正義の偽善者たち
『……ちゃん』『……ちゃん』『……ない』
その声は鈴音のように高く透き通っていて、春風がやってきたかと、幻想させるようなものだった。
明るい桃色の髪に触れれば絹糸のように、さらり、と指の関節の隙間を通って流れてゆく。
自分を好きだった彼女に、自分が好きだった彼女に、もう会うことはない。
どれだけ手を伸ばしても彼女に届くことはなかった。桃の髪にもう一度触れることもできず、彼女の頬を伝う煌めきにさえも、届かなかった。
「……いつになったら許される」
少年は夢から覚醒すると、天井に突き出された自分の腕を瞬かせながら見つめていた。
その腕は、何を掴もうと掲げられたものなのか。
青年は、掛け布団を雑に脚で蹴り上げると、きしきしと唸りを上げる木製のベッドから起き上がる。
全身鏡を深蒼の瞳に見据えながら、跳ねた漆黒の黒髪を整えると、黒い戦闘正装へとさっと着替える。
見た目自体はスーツのようなものだが、重量も殆ど無に等しく、なおかつ外からの物理的衝撃に強く、いわゆる──殺し合いに向いた作りだ。
服の上からでも分かる隆々とした身体つきは、青年の美貌からは想像し難い。
部屋から出ると、石造りの階段を登っていく。
行先を照らす光は、壁に所々据えられた蛍光灯のみ。日光というものはここでは一切目にすることはない。
なにせ、ここは地上よりも下にある、地下施設だからだ。窓がなければ鮮度の高い新鮮な外気は通らない。重量を感じるようなひんやりとした空気が身体を包み込む。
青年は階段の先にある一室の扉に手をかけると、ゆっくりと開扉する。
キィーと叫び声のような音を立てながら開かれた扉の先では、所々ささくれ立った木製の長机があり、椅子が八つズラリと並べられているだけという質素な部屋に迎えられる。

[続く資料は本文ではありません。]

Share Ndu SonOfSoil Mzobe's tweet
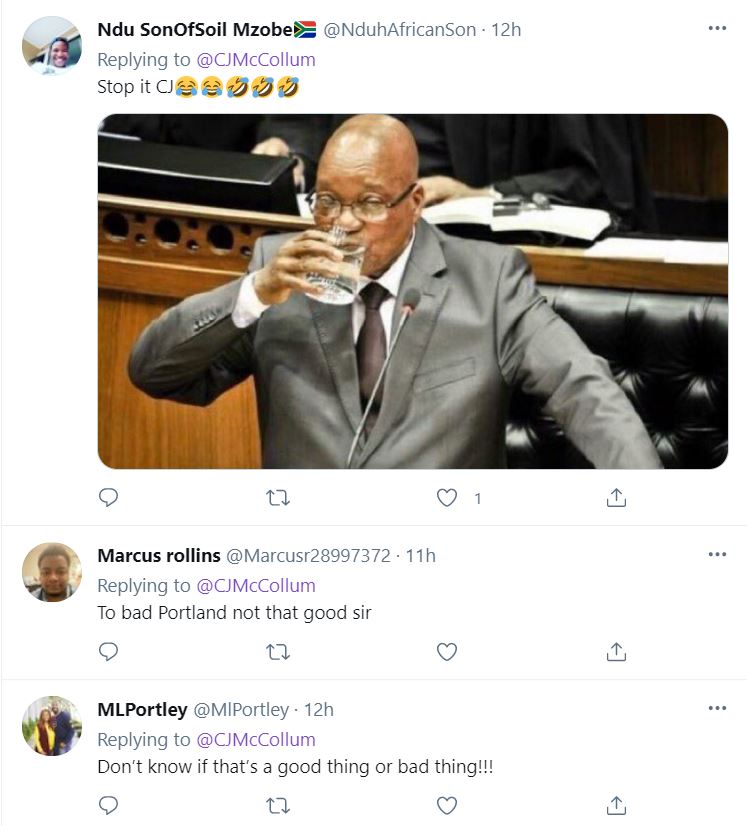This screenshot has height=826, width=747. pyautogui.click(x=617, y=497)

その八つの椅子の内、三つはすでに見慣れた顔で埋まっていた。
「よぉ起きたか、ラフィ」
寝起きから鼓膜に響く渋い大声量をあげ、愉快そうな金髪髭男が手を掲げてみせると、ラフィと呼ばれた黒髪の少年は視線すら向けずに答えた。
「うるせぇよクソジジイ」
だが、そんな態度を向けられても日常茶飯事だと言わんばかりに笑い飛ばす。
「おは」
「ラフィ!おはよ〜っ」
「ああ、おはよう。サリア、リーシャ」
次いで声をかけてくる二人の女性へとラフィは軽快に挨拶を返していく。
うちの一人は、愛らしい整った顔立ちにもかかわらず無表情を貫く、手入れの行き届いた赤髪が特徴的なサリアと呼ばれた女性だ。二十歳を過ぎた年の頃なのだが、その体型から顔立ちまでの全てが実年齢より幼く見える。
そしてもう一人は、煌びやかな黄金の髪を右頭部に赤いリボンで纏めた、リーシャと呼ばれた少女。大草原を連想させる宝石のような鮮緑の双眸には一切の淀みがなく、瞳の中に無邪気さを秘めている。

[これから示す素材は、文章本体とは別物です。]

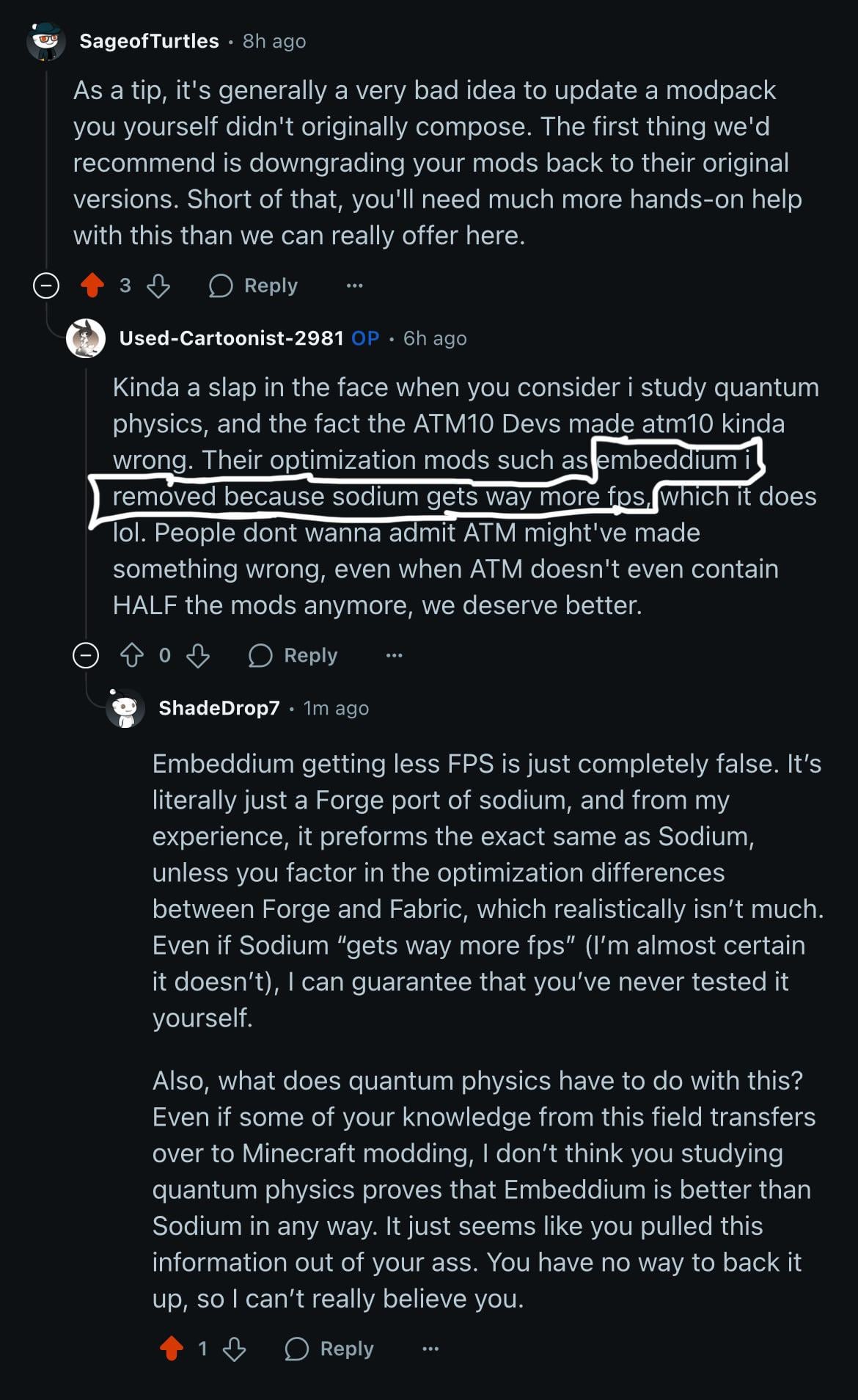This screenshot has height=1400, width=858.
Task: Open more options on SageofTurtles' comment
Action: click(354, 285)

華奢な体つきに粉雪のような白い肌、誰もが目を引かれてしまいそうなその美貌を持つリーシャの存在は、異色の雰囲気を漂わせる面々の中でかなり映えていた。
そして、明らかな対応の差にクソジジイと呼ばれた男は眉根をを下げ、額にしわを寄せる。
「おいおい。さすがにガレイさん傷つきますぜ? 俺にも挨拶してくれよなぁ? クソガキぃ」
「黙れ」
ガレイと名乗った男は、仕返しと言わんばかりにラフィを挑発するも、ラフィは道端に唾でも吐き捨てるかのように言い捨てた。
ガレイはあんぐりと口を開けて、ショックを受けているという様子が見て取れる。だが、ラフィはもちろんそんなこと気にもかけない。
ガレイ、サリアが並んで座り、サリアの対面へとリーシャが腰掛ける中、ラフィはガラガラ、と、椅子を床へと雑に引っ張って滑らせると、リーシャの隣へと腰をかけた。
先まで腑抜けた面構えだったガレイの表情は真摯なものへと早変わりする。胸元のポケット手を入れると、三つに折りたたまれた紙を広げてみせる。
各々を見渡すと、一つ咳払いを入れて気持ちを切り替える。
「じゃあ今回の任務を伝える。まず、ひとつめがこれだ」
滑るようにしてガレイの手から一枚の用紙が机上へと置かれる。
「グレーシア女学院での連続殺傷事件の犯人を見つけ出し早急に暗殺?……待て。何でこれが俺たち裏の仕事に回ってくる?こんなもの表のギルドが片付ければ良いだろう」
怪訝に眉をひそめるラフィ。
そもそもギルドというのは様々な事件に立ち回っていくための特務機関のようなものだ。
その殆どが覚醒者と呼ばれる、人間の限界を超えた力を手にした人外の身体能力を使える者たちで構成されている。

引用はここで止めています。